Tuesday, 18 February 2003

Capital Acquisitions Tax Consolidation Bill 2002: Report and Final Stages.

 

2:30 pm

Derek McDowell (Labour)

My apologies for being late. I want to make a few general remarks about capital acquisition tax. They may came from a somewhat more nuanced perspective than others. Two or three years ago, during a break in the Committee Stage debate on the Finance Bill, the Minister turned to me and said he did not really understand why we were having the debate because he did not believe in inheritance tax and Deputy McDowell – as I then was – did not believe in inheritance. In a sense he was right, at least on the fundamental level.

The current Minister does not believe that we should, as he sees it, double tax people's income. He thinks that once they have earned something, they are entitled to do with it as they wish, be it endow their children or whatever else. My view is that inheritance is the way by which privilege and ownership of property cascade through the generations and effectively our class based system is maintained. Over time both of us have accommodated ourselves to various realities which has brought us closer than the distance between those two extremes.

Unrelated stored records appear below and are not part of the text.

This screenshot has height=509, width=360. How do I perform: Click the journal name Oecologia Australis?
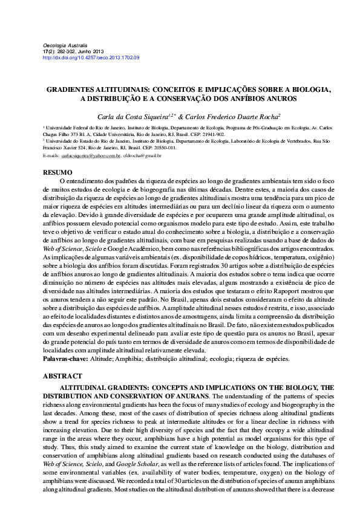click(65, 46)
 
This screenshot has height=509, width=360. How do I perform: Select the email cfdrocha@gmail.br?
click(142, 155)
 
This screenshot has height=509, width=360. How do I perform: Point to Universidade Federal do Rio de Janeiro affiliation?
click(85, 128)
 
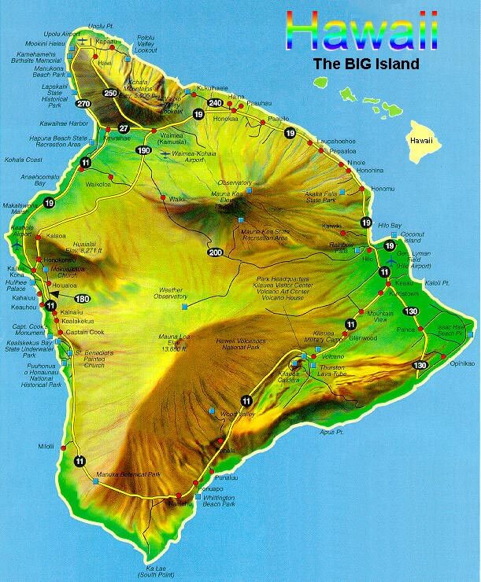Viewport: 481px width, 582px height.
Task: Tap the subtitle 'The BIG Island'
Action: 365,64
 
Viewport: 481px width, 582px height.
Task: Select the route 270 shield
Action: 83,103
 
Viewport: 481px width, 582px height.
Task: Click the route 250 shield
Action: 111,94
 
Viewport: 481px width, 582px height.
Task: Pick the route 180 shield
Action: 82,298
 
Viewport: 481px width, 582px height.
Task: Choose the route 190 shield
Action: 142,150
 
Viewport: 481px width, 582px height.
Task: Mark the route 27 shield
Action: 123,128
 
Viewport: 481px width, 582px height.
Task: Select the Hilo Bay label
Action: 390,225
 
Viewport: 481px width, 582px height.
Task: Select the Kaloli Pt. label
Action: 436,282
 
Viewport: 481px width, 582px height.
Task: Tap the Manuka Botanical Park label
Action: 128,475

I now accept that those who earn money, build up wealth and accumulate property expect, at least in part, to be able to pass it on to their children. I assume that at this stage the Minister accepts that there should be some contribution to the Exchequer from inheritance or capital acquisitions. While we disagree on matters of less fundamental principle, there are still very significant differences between the view of the Government and mine. I believe agricultural relief to be excessive, to say the least, but accept that this is of long standing and the Minister is not the one responsible for its introduction.

We need to widen the gap between gift tax and inheritance tax. In dealing with business and property generally, particularly economic assets such as farms, we should be actively seeking to encourage people to gift them to children at an earlier stage. If it is done before death, they can be used, in most cases, more productively than they might otherwise have been. We need to look again at the provision by which children can now inherit several hundred thousand euro in addition to the family home if they have been living there, which amounts to a great deal before tax becomes payable. We should also look at the provision whereby spouses can inherit anything at all. This should be limited to assets and property, of which the couple had enjoyment in common in order that business or economic assets would not benefit from the exemption.